Minggu, 08 Juni 2014 – 14:05 WIB

jpnn.com - JAKARTA - Presiden terpilih hasil pilpres 2014 harus berani menyelesaikan persoalan klasik, yakni besarnya subsidi listrik dan BBM, yang  tahun ini diperkirakan telah mencapai Rp 400 triliun.

Khusus untuk subsidi BBM tahun ini yang semula ditetapkan Rp 201,7 triliun telah membengkak menjadi Rp 285 triliun. Tentu saja, kondisi ini semakin memberatkan Anggaran Pendapatan dan Belanja Negara (APBN).
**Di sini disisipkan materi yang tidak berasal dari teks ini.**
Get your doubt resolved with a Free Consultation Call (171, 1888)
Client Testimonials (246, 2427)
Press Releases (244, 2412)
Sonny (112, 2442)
BACA JUGA: Tekan Kenaikan Harga Jelang Ramadan, Gelar Operasi Pasar

 “Dengan kondisi ini maka pilihan harus menaikkan harga BBM,” ujar Kresnayana Yahya, pakar Statistika dari Institut Teknologi Sepuluh Nopember (ITS) Surabaya, saat dihubungi wartawan, Minggu(8/6).

Dikatakan, dengan jumlah subsidi sebesar Rp 400 triliun yang dikeluarkan setiap tahun, membuat pertumbuhan perekonomian Indonesia menjadi lambat.

BACA JUGA: Harga Daging Ayam Naik, Sapi Stabil

Hasil studi yang pernah dilakukan Kresnayana pada 1-2 tahun lalu memperlihatkan bahwa 70 persen dari seluruh pengguna kendaraan di Indonesia, menyatakan setuju jika harga BBM dinaikkan. Ini artinya, ide apa pun untuk menaikkan harga BBM, sudah pasti akan bisa dipahami masyarakat.

Dia juga mengingatkan harga keekonomisan BBM yang berlaku di dunia saat ini berada di level Rp 16.000.  Sedangkan jika mengacu pada harga wajar dari sisi kelayakan pemerintah dimana pemerintah tidak mengambil keuntungan dari produk-produk lokal, berada di level Rp 12.000.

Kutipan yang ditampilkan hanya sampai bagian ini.